3日に公示された参議院選挙。与党は「給付」、野党は「消費税減税や廃止」を主張しているが、実は結果によっては両方とも実現しない可能性がある。各党が語らない物価高対策の「デメリット」も含め、参院選の争点を深掘りする。
「給付」vs「消費税減税」の構図 結果次第では“何も実現しない”可能性も
今回の選挙は少数与党の中で行われるため、事実上の「政権選択選挙」とも言われている。与党が過半数を維持できるかどうかのラインは「50議席」。この数字が石破政権の命運を左右する。

選挙戦の最大の争点は物価高対策だ。与党は「給付」を主張し、野党側は「消費税減税」や「消費税廃止」を訴えている。しかし、こうした対策が必ず実現するとは限らない。

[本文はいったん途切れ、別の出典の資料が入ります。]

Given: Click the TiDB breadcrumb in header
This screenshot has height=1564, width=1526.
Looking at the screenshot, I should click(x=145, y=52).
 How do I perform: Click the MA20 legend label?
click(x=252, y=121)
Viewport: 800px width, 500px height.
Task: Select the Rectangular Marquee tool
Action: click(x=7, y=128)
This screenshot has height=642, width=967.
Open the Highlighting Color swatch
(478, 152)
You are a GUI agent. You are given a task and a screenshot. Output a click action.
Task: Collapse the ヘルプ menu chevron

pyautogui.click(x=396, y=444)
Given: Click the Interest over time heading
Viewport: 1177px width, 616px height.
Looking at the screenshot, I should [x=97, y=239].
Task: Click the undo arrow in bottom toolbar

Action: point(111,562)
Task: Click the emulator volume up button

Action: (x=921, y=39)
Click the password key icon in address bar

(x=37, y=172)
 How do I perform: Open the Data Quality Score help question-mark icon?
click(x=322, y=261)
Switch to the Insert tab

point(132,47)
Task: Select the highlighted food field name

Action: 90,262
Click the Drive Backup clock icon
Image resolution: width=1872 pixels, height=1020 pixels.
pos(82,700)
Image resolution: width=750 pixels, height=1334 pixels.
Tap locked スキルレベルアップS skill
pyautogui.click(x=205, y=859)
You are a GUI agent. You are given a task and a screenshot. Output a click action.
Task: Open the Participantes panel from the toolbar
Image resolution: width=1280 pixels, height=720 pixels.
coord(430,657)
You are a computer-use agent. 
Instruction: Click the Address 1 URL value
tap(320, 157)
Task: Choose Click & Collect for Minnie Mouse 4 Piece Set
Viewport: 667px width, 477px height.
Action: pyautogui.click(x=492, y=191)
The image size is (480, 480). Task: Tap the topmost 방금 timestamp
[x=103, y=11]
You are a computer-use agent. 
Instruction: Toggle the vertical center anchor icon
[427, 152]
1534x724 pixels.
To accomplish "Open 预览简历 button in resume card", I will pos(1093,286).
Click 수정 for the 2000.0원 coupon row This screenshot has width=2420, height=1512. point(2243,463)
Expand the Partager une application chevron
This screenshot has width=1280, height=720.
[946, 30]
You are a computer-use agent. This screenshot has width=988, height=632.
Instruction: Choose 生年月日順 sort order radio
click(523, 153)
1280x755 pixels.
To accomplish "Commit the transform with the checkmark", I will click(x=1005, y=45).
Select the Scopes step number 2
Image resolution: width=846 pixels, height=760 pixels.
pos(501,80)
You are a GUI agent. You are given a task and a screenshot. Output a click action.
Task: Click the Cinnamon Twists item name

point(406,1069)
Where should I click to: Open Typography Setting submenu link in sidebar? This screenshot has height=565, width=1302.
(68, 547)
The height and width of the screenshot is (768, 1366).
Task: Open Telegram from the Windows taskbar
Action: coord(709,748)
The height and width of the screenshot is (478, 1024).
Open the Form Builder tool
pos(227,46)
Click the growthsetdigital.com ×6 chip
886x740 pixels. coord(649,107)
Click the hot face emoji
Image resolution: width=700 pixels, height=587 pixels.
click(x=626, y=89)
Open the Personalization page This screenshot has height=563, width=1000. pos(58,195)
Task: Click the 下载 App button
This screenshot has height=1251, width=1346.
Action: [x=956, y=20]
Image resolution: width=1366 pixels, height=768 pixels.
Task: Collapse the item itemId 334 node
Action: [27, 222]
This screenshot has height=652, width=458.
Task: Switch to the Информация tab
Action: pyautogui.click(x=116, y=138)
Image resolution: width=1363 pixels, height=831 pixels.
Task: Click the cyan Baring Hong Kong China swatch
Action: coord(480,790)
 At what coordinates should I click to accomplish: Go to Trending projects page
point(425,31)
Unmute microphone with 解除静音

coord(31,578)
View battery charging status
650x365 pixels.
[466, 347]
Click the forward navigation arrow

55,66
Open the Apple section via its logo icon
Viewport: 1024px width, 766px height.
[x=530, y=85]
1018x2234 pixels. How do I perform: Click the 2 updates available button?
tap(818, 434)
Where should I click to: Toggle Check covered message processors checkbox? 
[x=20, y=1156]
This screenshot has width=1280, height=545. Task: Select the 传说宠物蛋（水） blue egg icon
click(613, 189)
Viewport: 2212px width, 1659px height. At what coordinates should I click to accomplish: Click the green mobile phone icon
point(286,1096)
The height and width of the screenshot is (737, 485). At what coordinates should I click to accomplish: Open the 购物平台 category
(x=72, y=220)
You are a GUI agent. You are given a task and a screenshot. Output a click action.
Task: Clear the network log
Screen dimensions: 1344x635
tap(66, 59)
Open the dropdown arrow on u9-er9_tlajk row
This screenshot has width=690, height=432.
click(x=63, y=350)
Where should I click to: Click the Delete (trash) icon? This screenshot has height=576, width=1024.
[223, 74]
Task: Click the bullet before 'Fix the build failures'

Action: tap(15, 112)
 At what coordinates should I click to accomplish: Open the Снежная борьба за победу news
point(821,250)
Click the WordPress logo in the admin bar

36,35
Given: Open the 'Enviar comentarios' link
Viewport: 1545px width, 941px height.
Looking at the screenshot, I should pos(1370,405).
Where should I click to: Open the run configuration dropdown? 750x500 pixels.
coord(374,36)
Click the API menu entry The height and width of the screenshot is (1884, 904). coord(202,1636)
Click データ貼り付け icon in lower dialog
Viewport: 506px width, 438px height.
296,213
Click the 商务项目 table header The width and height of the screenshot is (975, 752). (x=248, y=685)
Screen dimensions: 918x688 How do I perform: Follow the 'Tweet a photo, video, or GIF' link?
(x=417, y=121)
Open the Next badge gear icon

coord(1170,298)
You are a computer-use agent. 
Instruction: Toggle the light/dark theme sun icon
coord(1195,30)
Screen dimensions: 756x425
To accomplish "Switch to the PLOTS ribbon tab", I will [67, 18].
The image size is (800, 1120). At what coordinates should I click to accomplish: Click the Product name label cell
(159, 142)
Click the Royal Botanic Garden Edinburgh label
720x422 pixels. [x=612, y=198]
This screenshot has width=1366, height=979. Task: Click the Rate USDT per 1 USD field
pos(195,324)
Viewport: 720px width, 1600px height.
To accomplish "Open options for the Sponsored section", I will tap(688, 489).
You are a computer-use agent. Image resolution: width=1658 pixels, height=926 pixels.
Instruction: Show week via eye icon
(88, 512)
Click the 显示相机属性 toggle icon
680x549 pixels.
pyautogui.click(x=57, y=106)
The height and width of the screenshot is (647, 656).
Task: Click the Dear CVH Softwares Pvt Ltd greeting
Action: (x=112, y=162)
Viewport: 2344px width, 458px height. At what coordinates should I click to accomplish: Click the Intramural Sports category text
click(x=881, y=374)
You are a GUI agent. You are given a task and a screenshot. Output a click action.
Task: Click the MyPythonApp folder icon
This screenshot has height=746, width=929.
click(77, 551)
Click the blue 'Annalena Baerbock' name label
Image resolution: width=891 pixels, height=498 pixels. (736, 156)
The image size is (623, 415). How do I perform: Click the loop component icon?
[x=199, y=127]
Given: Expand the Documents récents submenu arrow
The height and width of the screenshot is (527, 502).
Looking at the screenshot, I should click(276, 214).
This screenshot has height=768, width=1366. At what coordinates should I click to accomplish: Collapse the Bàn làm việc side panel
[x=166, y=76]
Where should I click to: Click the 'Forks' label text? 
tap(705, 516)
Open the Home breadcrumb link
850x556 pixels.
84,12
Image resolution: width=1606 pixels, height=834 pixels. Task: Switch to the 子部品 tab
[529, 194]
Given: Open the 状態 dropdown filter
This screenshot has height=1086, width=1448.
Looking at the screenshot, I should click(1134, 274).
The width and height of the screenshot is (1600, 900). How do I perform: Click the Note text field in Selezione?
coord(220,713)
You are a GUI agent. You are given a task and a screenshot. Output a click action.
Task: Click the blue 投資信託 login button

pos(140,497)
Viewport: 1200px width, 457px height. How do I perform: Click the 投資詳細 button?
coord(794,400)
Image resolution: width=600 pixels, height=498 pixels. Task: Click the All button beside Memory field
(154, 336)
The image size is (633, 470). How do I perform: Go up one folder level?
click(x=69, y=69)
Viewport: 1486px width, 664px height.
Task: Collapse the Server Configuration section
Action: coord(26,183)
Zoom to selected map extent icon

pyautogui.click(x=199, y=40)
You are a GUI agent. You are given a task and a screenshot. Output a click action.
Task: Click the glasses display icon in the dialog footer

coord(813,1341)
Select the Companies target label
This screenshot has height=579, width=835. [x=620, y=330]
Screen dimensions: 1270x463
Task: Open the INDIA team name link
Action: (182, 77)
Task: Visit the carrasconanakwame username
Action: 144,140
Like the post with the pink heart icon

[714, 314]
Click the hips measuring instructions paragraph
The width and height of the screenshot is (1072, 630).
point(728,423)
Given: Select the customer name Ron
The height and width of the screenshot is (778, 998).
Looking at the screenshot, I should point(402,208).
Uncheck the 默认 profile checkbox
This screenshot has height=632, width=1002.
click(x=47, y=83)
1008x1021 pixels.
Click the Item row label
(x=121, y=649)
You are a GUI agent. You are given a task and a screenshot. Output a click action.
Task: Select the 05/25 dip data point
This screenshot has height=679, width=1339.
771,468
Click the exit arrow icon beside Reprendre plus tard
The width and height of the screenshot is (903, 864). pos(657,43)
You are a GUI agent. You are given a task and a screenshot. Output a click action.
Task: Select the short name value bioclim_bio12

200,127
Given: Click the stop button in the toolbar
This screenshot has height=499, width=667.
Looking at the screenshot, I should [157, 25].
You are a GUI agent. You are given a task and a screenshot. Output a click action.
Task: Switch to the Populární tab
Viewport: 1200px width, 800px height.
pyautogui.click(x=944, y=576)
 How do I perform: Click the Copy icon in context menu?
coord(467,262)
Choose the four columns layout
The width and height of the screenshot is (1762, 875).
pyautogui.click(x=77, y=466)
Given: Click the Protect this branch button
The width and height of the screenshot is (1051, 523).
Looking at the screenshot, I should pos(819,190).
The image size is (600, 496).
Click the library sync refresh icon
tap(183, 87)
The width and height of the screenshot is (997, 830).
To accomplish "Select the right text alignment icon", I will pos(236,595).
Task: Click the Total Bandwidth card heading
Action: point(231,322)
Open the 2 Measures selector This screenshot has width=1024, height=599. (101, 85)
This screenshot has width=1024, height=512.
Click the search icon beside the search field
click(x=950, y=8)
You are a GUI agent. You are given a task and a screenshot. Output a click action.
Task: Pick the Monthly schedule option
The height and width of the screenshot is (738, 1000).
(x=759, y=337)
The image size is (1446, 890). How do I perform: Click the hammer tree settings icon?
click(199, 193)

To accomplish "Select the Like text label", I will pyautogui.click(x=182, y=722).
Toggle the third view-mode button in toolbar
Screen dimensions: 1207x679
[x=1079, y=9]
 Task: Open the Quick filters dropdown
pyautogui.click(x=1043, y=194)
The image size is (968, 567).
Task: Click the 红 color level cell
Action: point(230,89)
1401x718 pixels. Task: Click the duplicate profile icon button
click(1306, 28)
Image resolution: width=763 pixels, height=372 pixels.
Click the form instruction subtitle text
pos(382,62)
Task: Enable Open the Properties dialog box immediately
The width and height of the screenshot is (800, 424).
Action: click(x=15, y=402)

もし与党が今回の参院選で負ければ(過半数をわりこめば)、補正予算案を成立させるのが難しくなる。与党の主張する給付金政策を実現するには、秋の臨時国会で補正予算案を通す必要があるが、すでに衆議院でも少数与党の状況で、それに加えて参院でも負ければ、野党の協力なしには予算案を通せない。しかし、消費税減税を主張する野党が、与党の給付金政策に賛成するとは考えにくい。
一方、野党側も参院選で勝った(過半数をとった)としても、消費税減税の実現は容易ではない。野党間でも消費税減税の方針は統一されておらず、立憲民主党やれいわ新選組は「給付も行う」と主張する一方、減税の内容も「時限的に減税」「消費税廃止」など、立場が分かれている。こうした状況では、野党が勝ったとしても、各党がまとまりきらず、法案として通らない可能性がある。消費税減税が、参院選の「アピール」にしかなっていないという指摘もある。
つまり、各党がそれぞれの主張を譲らず、協力し合えなければ、選挙の結果に関わらず、給付も消費税減税も実現しない事態すら起こりうるのだ。